(Records from a collection)
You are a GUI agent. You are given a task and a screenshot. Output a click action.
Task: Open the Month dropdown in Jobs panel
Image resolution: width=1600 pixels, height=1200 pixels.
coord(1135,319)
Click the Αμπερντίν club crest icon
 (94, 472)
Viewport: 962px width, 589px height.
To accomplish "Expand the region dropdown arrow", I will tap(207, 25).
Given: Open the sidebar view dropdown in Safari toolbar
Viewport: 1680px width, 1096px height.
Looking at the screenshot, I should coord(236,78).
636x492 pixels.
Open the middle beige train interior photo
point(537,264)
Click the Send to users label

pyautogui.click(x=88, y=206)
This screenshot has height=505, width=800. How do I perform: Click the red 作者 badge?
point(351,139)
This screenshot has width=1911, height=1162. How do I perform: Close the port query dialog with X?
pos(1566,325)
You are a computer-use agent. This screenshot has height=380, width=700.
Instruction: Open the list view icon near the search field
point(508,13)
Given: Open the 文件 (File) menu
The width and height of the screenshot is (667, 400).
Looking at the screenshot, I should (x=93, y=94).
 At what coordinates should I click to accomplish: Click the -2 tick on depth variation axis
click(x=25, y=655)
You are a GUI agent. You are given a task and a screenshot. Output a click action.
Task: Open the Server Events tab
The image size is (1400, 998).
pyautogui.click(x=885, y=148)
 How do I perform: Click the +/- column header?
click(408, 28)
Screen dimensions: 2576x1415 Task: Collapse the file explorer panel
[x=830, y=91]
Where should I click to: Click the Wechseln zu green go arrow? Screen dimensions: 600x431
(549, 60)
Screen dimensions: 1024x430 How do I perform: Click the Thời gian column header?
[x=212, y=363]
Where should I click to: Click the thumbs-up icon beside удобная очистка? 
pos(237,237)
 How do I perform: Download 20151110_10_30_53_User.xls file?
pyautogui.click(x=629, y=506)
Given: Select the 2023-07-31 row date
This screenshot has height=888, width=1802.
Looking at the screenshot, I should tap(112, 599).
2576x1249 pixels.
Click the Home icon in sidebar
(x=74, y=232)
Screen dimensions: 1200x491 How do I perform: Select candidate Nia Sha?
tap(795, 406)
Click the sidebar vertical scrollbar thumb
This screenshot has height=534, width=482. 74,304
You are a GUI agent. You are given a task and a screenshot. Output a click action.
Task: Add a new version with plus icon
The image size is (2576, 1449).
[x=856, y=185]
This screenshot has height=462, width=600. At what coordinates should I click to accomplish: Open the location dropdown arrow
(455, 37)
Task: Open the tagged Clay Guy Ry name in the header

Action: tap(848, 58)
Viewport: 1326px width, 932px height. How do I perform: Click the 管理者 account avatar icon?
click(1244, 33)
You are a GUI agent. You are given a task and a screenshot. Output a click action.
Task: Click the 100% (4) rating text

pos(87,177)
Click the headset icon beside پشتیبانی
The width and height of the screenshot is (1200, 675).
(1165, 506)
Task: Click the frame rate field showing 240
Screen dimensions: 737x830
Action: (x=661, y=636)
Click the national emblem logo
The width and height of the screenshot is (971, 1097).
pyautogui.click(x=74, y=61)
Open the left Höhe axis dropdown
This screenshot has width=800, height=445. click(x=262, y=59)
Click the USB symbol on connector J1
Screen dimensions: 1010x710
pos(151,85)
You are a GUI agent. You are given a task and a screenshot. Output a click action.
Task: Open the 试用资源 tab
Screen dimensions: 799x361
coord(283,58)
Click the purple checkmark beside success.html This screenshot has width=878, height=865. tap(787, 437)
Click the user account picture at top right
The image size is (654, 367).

■ THE EXERCISE
Copy out the lines of the material exactly, beginning with the line that contains "Click the Αμπερντίν club crest icon" and ending with the line that contains "click(x=25, y=655)", both included.

■ FINAL ANSWER
Click the Αμπερντίν club crest icon
 (94, 472)
Viewport: 962px width, 589px height.
To accomplish "Expand the region dropdown arrow", I will tap(207, 25).
Given: Open the sidebar view dropdown in Safari toolbar
Viewport: 1680px width, 1096px height.
Looking at the screenshot, I should coord(236,78).
636x492 pixels.
Open the middle beige train interior photo
point(537,264)
Click the Send to users label

pyautogui.click(x=88, y=206)
This screenshot has height=505, width=800. How do I perform: Click the red 作者 badge?
point(351,139)
This screenshot has width=1911, height=1162. How do I perform: Close the port query dialog with X?
pos(1566,325)
You are a computer-use agent. This screenshot has height=380, width=700.
Instruction: Open the list view icon near the search field
point(508,13)
Given: Open the 文件 (File) menu
The width and height of the screenshot is (667, 400).
Looking at the screenshot, I should (x=93, y=94).
 At what coordinates should I click to accomplish: Click the -2 tick on depth variation axis
click(x=25, y=655)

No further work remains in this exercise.